# What you need to do
Rewrite the listing below, replacing each "Instruction:" with "Command:" and changing nothing else.

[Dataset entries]
--

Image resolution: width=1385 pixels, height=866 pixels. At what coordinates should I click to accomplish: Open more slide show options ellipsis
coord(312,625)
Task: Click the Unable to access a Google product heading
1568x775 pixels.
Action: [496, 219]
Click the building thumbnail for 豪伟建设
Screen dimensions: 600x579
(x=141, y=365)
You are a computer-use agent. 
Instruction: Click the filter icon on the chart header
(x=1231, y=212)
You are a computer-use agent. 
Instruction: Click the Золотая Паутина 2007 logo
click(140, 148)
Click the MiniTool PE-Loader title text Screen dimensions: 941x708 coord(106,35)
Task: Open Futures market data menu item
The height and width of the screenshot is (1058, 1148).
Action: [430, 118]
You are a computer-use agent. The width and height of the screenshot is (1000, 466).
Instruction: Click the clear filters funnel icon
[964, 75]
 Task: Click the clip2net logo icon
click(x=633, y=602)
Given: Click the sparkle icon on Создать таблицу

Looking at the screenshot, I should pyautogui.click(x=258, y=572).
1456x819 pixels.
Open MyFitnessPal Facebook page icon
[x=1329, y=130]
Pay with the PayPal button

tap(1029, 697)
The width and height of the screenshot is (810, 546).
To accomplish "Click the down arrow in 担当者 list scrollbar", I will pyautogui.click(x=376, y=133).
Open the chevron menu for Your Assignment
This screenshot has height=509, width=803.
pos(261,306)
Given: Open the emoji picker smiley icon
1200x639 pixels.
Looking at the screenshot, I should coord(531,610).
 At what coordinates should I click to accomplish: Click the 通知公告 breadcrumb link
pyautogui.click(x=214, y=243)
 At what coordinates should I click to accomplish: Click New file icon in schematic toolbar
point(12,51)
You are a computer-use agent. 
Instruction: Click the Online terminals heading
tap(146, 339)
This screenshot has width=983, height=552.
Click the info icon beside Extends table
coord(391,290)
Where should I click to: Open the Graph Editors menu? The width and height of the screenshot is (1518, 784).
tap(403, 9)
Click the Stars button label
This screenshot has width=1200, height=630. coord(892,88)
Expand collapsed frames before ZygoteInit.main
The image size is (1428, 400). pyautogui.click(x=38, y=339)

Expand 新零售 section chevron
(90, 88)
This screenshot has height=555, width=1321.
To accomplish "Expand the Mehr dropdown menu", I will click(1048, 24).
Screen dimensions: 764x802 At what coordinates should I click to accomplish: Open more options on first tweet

--

# Complete answer
Image resolution: width=1385 pixels, height=866 pixels. At what coordinates should I click to accomplish: Open more slide show options ellipsis
coord(312,625)
Task: Click the Unable to access a Google product heading
1568x775 pixels.
Action: [496, 219]
Click the building thumbnail for 豪伟建设
Screen dimensions: 600x579
(x=141, y=365)
You are a computer-use agent. 
Command: Click the filter icon on the chart header
(x=1231, y=212)
You are a computer-use agent. 
Command: Click the Золотая Паутина 2007 logo
click(140, 148)
Click the MiniTool PE-Loader title text Screen dimensions: 941x708 coord(106,35)
Task: Open Futures market data menu item
The height and width of the screenshot is (1058, 1148).
Action: [430, 118]
You are a computer-use agent. The width and height of the screenshot is (1000, 466).
Command: Click the clear filters funnel icon
[964, 75]
 Task: Click the clip2net logo icon
click(x=633, y=602)
Given: Click the sparkle icon on Создать таблицу

Looking at the screenshot, I should pyautogui.click(x=258, y=572).
1456x819 pixels.
Open MyFitnessPal Facebook page icon
[x=1329, y=130]
Pay with the PayPal button

tap(1029, 697)
The width and height of the screenshot is (810, 546).
To accomplish "Click the down arrow in 担当者 list scrollbar", I will pyautogui.click(x=376, y=133).
Open the chevron menu for Your Assignment
This screenshot has height=509, width=803.
pos(261,306)
Given: Open the emoji picker smiley icon
1200x639 pixels.
Looking at the screenshot, I should coord(531,610).
 At what coordinates should I click to accomplish: Click the 通知公告 breadcrumb link
pyautogui.click(x=214, y=243)
 At what coordinates should I click to accomplish: Click New file icon in schematic toolbar
point(12,51)
You are a computer-use agent. 
Command: Click the Online terminals heading
tap(146, 339)
This screenshot has width=983, height=552.
Click the info icon beside Extends table
coord(391,290)
Where should I click to: Open the Graph Editors menu? The width and height of the screenshot is (1518, 784).
tap(403, 9)
Click the Stars button label
This screenshot has width=1200, height=630. coord(892,88)
Expand collapsed frames before ZygoteInit.main
The image size is (1428, 400). pyautogui.click(x=38, y=339)

Expand 新零售 section chevron
(90, 88)
This screenshot has height=555, width=1321.
To accomplish "Expand the Mehr dropdown menu", I will click(1048, 24).
Screen dimensions: 764x802 At what coordinates should I click to accomplish: Open more options on first tweet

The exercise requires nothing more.